We need to find \(E(T) = \int_0^{\infty}t\cdot f(t)dt\), where \(f(t)\) is the density of \(T\). Recall the definition of the survival function \(S(t) = P(T > t)\). We can express the latter probability as an integral of the density \(f(t)\), namely \(S(t) = \int_t^{\infty}f(x)dx\). Using the hint provided in the problem text we can write \begin{align*}E(T) &= \int_0^{\infty}t\cdot f(t)dt \\ &= \int_0^{\infty}\left(\int_0^{\infty}I(t>u)du\right)\cdot f(t)dt \\ &= \int_0^{\infty}\left(\int_0^{\infty}I(t>u)\cdot f(t)du\right)dt.\end{align*} Changing the order of integration, and using the definition of \(I(t > u)\) we get \begin{align*}E(T) &= \int_0^{\infty}\left(\int_0^{\infty}I(t>u)\cdot f(t)dt\right)du \\ &= \int_0^{\infty}\left(\int_0^{u}0\cdot f(t)dt+\int_u^{\infty}1\cdot f(t)dt\right)du \\ &= \int_0^{\infty}\left(\int_u^{\infty}f(t)dt\right)du,\end{align*} and finally using the expression above for \(S(t)\), or rather \(S(u),\) we obtain \[\underline{\underline{ E(T) = \int_0^{\infty}S(u)du.}}\]

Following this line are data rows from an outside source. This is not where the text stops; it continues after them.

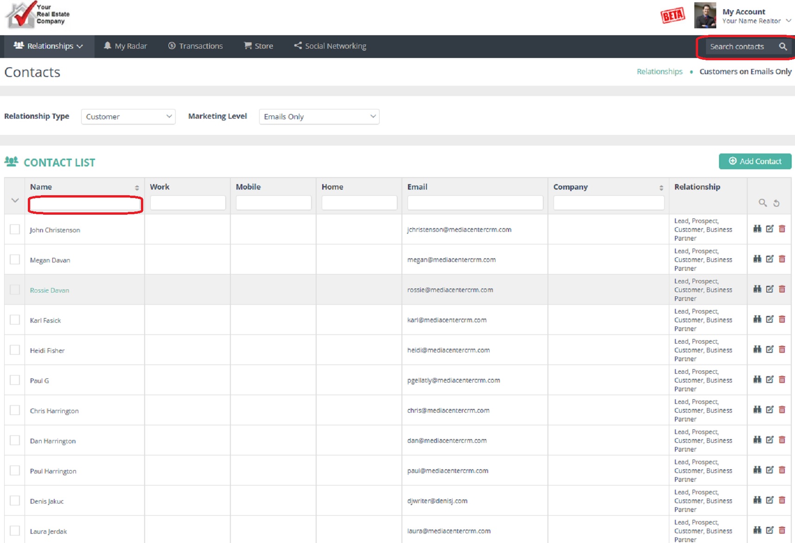Click magnifier in Search contacts box
The height and width of the screenshot is (543, 795).
point(782,46)
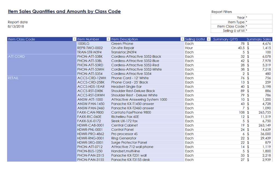
Task: Click the Item Class Code filter value field
Action: [x=258, y=26]
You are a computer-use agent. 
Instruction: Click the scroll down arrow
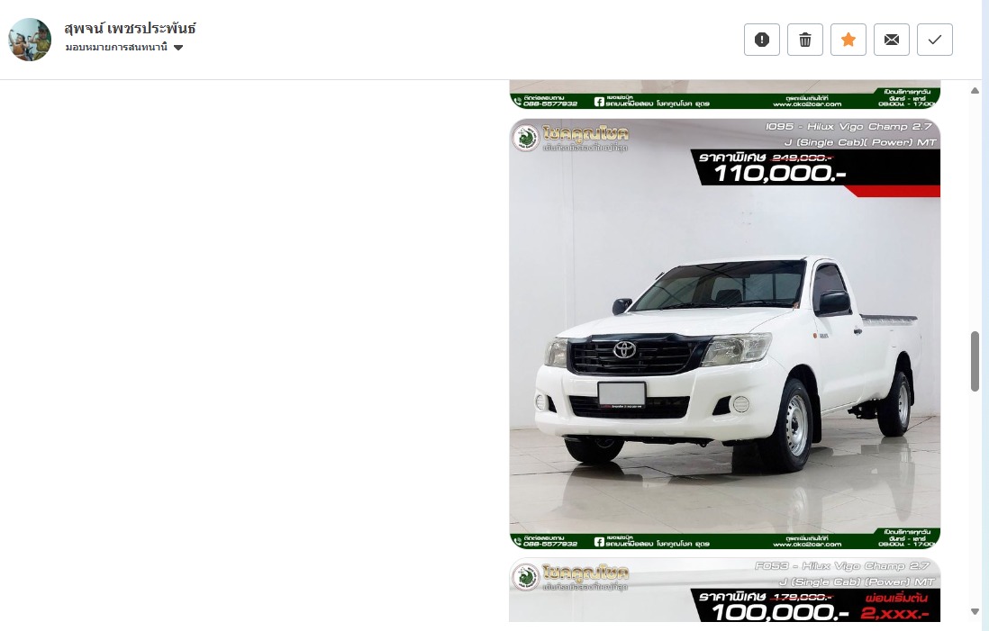[975, 611]
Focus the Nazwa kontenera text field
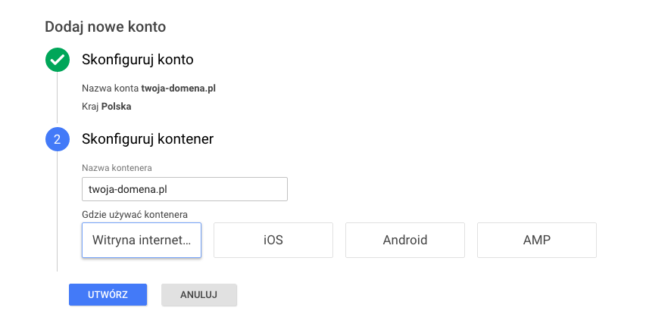The image size is (646, 323). click(184, 188)
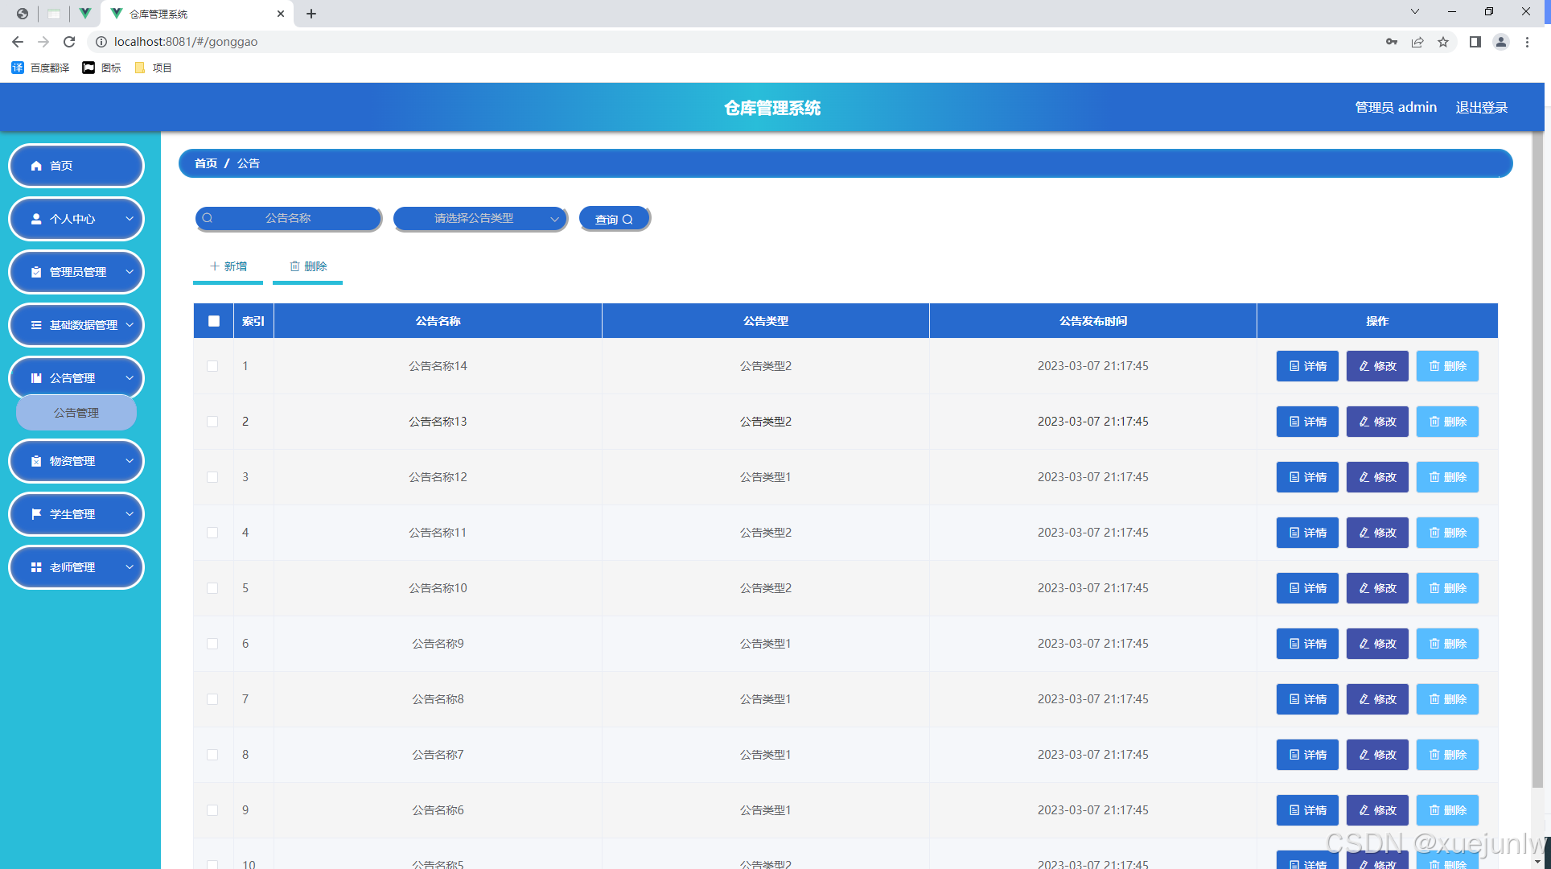The width and height of the screenshot is (1551, 869).
Task: Click the person icon beside 个人中心
Action: click(x=36, y=219)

Using the relation we proved above, we find the mean survival time for the exponential distribution and the Weibull distribution.

Exponential distribution

With survival function \(S(t) = e^{-\lambda t}\) we get \begin{align*} E(T) &= \int_0^{\infty}S(u)du \\ &= \int_0^{\infty}e^{-\lambda u}du\\ &= -\frac{1}{\lambda}e^{-\lambda u}\Big|_{u=0}^{\infty} \\ &= 0 - \left(-\frac{1}{\lambda}\right),\end{align*} and so the mean survival time is \[\underline{\underline{ E(T) = \frac{1}{\lambda}.}}\]

Weibull distribution

With survival function \(S(t) = \exp\left\{-\frac{bt^k}{k}\right\}\) we get \begin{align*} E(T) &= \int_0^{\infty}S(u)du \\ &= \int_0^{\infty}\exp\left\{-\frac{bu^k}{k}\right\}du.\end{align*} Now we use the substitution \(t(u)=\frac{bu^k}{k}\), so that \(u(t) = \left(\frac{k}{b}\right)^{\frac{1}{k}} t^{\frac{1}{k}}\), and so \(\frac{du}{dt} = \left(\frac{k}{b}\right)^{\frac{1}{k}} \frac{1}{k} t^{\frac{1}{k}-1}\) (note that the limits remain the same). Inserting this in the above integral yields \begin{align*} E(T) &= \int_0^{\infty}\exp\left\{-\frac{bu^k}{k}\right\}du \\ &= \int_0^{\infty}e^{-t}\left(\frac{k}{b}\right)^{\frac{1}{k}} \frac{1}{k} t^{\frac{1}{k}-1}dt \\ &= \left(\frac{k}{b}\right)^{\frac{1}{k}} \frac{1}{k} \int_0^{\infty}e^{-t} t^{\frac{1}{k}-1}dt,\end{align*} where we can recognize the last integral as a gamma function, since \(\Gamma(\alpha) = \int_0^{\infty}e^{-t} t^{\alpha-1}dt.\) Thus the mean survival time is \[\underline{\underline{ E(T) = \left(\frac{k}{b}\right)^{\frac{1}{k}} \frac{1}{k} \Gamma\left(\frac{1}{k}\right).}}\] If for example \(b=\frac{1}{4}\) and \(k=\frac{1}{2}\), we would get \begin{align*} E(T) &= \left(\frac{1/2}{1/4}\right)^{\frac{1}{1/2}} \frac{1}{1/2} \Gamma\left(\frac{1}{1/2}\right) \\ &= \left(2\right)^{2}\cdot 2\cdot \Gamma(2)\\ &= 8 \cdot 1! \\ &= 8.\end{align*}